Investment Institute

Pesky Data

  • 19 February 2024 (10 min read)

  • The Fed favours the PCE over the CPI, but the latter’s January print strengthens the point that, at least in the US, the last mile of disinflation could be arduous.
  • François Villeroy de Galhau implicitly offers a quid pro quo: an early start of rate cuts against a measured pace for the subsequent accommodation and a landing policy rate above the pre-Covid cruise level. 

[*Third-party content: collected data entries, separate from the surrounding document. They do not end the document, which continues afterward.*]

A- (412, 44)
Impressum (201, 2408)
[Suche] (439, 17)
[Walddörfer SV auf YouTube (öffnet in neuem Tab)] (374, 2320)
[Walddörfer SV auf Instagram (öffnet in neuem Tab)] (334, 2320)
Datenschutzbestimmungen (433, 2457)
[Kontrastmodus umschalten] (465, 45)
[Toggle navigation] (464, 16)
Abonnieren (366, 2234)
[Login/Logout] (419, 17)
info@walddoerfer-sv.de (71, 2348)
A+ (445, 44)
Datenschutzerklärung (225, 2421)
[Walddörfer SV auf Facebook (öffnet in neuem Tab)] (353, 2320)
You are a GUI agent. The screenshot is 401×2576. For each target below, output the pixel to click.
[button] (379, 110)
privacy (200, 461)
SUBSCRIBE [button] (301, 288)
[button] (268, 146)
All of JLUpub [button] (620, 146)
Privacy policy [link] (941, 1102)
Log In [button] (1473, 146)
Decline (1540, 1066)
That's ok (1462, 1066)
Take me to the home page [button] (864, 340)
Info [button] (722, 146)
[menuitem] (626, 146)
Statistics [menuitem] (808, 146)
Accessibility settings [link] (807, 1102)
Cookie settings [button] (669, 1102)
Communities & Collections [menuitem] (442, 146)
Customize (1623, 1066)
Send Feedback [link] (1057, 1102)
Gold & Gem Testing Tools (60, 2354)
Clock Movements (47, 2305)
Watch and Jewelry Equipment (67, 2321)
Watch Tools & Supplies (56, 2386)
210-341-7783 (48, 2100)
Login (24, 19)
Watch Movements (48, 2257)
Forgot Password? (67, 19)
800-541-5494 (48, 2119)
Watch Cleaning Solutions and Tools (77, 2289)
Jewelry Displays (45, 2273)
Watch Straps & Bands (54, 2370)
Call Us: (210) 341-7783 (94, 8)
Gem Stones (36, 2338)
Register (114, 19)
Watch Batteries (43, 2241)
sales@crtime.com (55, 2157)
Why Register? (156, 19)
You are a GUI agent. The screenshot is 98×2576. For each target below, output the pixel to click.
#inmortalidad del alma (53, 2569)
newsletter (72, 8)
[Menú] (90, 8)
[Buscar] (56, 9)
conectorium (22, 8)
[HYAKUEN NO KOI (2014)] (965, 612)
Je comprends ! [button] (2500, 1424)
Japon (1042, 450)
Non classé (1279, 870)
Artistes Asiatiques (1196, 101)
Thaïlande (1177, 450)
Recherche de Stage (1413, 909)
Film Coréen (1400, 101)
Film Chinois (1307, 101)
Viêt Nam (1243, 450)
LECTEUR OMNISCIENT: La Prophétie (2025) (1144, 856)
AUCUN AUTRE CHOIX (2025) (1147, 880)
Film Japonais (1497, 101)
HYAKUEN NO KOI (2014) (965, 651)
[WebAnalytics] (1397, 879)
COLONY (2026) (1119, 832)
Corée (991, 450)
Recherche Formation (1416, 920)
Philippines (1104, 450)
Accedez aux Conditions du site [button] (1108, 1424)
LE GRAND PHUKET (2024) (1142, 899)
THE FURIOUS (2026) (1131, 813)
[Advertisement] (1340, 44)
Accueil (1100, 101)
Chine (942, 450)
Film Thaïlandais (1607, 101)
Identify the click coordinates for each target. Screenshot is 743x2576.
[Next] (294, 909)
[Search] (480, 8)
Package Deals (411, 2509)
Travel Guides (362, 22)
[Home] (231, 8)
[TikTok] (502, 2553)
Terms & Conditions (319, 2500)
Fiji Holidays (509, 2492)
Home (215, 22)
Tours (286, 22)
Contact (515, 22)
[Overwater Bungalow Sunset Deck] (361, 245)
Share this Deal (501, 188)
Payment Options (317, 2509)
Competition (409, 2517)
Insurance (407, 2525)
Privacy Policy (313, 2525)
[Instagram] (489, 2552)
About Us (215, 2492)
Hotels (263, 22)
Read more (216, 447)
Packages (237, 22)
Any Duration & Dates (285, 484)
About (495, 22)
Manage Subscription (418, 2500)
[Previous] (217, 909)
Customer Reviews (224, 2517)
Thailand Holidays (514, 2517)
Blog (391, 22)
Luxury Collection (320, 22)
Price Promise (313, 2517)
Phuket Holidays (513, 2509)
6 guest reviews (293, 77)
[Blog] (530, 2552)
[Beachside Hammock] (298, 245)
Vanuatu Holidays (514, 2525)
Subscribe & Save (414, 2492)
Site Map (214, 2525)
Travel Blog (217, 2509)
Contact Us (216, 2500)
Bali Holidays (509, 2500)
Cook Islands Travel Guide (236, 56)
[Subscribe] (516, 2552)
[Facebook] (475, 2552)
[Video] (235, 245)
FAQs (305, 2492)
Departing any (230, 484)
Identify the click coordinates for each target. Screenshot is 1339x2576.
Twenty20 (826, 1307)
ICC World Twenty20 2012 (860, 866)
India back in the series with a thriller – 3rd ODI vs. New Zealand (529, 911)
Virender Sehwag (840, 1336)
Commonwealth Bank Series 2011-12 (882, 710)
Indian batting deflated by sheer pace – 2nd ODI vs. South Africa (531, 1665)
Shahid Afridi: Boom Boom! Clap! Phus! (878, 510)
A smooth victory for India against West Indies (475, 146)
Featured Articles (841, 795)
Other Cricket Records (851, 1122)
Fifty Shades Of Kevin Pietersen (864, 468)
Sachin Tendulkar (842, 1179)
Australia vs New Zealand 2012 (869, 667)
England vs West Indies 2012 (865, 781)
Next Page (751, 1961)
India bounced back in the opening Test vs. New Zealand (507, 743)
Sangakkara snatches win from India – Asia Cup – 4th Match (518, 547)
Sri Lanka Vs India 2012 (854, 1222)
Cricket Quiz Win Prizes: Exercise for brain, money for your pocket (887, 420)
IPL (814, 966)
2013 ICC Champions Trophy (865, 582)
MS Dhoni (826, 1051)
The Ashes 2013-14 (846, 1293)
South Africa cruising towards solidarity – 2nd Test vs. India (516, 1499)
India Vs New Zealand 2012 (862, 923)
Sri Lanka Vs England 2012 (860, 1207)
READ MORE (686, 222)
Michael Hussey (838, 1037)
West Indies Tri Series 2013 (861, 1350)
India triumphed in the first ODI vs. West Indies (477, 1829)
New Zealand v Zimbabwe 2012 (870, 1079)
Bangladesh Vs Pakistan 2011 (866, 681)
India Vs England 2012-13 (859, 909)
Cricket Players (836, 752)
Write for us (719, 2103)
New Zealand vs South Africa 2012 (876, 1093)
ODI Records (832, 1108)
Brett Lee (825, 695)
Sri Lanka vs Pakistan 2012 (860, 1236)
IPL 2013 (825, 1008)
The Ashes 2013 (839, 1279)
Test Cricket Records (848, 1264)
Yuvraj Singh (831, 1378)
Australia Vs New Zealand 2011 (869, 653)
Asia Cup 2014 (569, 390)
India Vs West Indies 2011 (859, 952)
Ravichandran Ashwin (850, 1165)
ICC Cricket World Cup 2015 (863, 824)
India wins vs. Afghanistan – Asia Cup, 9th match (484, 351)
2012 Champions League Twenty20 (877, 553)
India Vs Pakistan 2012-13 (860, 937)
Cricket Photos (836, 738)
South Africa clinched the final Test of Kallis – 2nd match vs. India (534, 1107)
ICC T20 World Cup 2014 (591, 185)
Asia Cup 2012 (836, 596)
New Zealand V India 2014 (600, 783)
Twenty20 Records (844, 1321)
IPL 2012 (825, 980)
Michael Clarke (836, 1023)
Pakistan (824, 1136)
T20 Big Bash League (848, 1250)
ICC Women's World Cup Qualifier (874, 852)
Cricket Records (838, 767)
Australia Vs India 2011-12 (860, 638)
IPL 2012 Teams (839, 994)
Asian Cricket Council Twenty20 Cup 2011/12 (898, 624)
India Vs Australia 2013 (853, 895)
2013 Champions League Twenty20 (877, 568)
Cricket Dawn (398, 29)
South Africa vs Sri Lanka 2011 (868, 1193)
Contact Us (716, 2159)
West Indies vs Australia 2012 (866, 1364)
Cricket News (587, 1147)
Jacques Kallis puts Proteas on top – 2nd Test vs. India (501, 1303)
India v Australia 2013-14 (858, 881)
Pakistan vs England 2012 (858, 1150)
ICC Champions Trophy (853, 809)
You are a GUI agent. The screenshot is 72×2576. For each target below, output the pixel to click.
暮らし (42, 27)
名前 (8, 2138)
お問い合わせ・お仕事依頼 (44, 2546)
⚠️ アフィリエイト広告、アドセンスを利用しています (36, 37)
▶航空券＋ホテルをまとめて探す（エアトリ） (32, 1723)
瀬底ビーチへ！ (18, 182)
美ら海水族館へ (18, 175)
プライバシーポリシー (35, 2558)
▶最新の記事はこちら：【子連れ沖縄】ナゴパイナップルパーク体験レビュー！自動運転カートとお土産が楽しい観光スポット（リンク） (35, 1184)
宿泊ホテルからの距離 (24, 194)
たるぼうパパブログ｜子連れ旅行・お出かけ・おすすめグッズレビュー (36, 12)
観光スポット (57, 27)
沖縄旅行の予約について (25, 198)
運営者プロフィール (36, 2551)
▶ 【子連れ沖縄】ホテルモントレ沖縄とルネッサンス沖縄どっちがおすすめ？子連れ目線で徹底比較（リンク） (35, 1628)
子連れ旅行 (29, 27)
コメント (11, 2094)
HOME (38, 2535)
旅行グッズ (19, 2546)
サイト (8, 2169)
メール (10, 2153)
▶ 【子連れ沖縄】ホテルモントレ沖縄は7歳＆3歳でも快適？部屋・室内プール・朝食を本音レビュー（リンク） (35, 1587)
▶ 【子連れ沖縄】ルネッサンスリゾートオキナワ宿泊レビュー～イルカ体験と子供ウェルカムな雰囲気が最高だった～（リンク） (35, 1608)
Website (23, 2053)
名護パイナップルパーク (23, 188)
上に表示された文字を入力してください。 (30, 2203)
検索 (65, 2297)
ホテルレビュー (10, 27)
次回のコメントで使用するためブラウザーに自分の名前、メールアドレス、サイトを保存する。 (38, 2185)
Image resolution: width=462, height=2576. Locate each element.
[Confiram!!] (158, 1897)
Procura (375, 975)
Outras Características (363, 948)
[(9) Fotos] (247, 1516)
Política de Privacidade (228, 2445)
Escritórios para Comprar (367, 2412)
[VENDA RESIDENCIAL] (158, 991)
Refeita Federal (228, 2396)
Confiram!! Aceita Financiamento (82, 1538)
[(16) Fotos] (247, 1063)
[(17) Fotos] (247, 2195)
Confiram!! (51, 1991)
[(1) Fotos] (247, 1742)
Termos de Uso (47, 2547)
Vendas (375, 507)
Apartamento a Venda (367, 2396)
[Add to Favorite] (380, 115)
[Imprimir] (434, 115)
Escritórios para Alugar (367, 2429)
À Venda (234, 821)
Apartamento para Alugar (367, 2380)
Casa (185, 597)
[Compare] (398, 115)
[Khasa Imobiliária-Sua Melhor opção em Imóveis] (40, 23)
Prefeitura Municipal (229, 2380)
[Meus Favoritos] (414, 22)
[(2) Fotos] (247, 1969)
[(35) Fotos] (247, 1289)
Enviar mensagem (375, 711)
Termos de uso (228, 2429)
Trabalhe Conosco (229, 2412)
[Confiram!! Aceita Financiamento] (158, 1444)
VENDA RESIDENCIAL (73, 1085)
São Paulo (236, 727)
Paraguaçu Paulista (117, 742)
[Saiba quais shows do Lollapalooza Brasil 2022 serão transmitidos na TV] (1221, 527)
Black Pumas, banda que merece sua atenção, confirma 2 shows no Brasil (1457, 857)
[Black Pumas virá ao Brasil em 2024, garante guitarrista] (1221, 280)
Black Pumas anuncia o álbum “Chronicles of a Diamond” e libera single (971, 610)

The market’s pricing of the Fed has finally converged towards the FOMC’s dot plot: there are now less than four full 25 bps cuts priced in by the end of 2024. Even if that shift has been developing since the beginning of the year, last week’s trigger was the release of a disappointing core CPI print for January. On a 3-month basis the re-acceleration since a trough in August was confirmed. True, the message from the core PCE – the Fed’s favourite gauge – has diverged lately (no clear re-acceleration trend there ) but some of the CPI resilience will likely find its way to the PCE this time. Indeed, fast-growing rents – which play a smaller role in the PCE – are not the only driver of robust price growth in the services sector. The dataflow needs to change quickly, otherwise there is a risk the market will take its shift further and “overtake the dot plot” to push the start of accommodation to very late, if at all, in 2024.

Meanwhile, the ECB Governing Council is busy discussing publicly which “policy mistake” is the most plausible. Isabel Schnabel and Joachim Nagel took a firm view: the risk of cutting too soon still dominates. We agree that the policy space at the ECB is now ample enough that failing to respond early to the deterioration of the real economy could be offset by deep and quick rate cuts down the line. Yet, we are concerned that the adverse consequences for the Euro area of a delayed monetary policy response could be compounded by the restrictive turn of the fiscal stance. Moreover, having the ECB slashing rates in an emergency mode after a late first cut would not do wonders to the central bank’s credibility. BDF Governor Villeroy de Galhau is clearly preoccupied by the risk of cutting too late. We think his interview to L’Echo last week was implicitly an offer of a quid pro quo to the hawks: an early cut would be “offset” by a slow pace of subsequent loosening, and the final level of the policy rate would not be as low as what was seen between the Great Financial Crisis and Covid. This strengthens our view that there should be a floor to the overall quantum of rate cuts priced by the market this year, now significantly larger than for the Fed.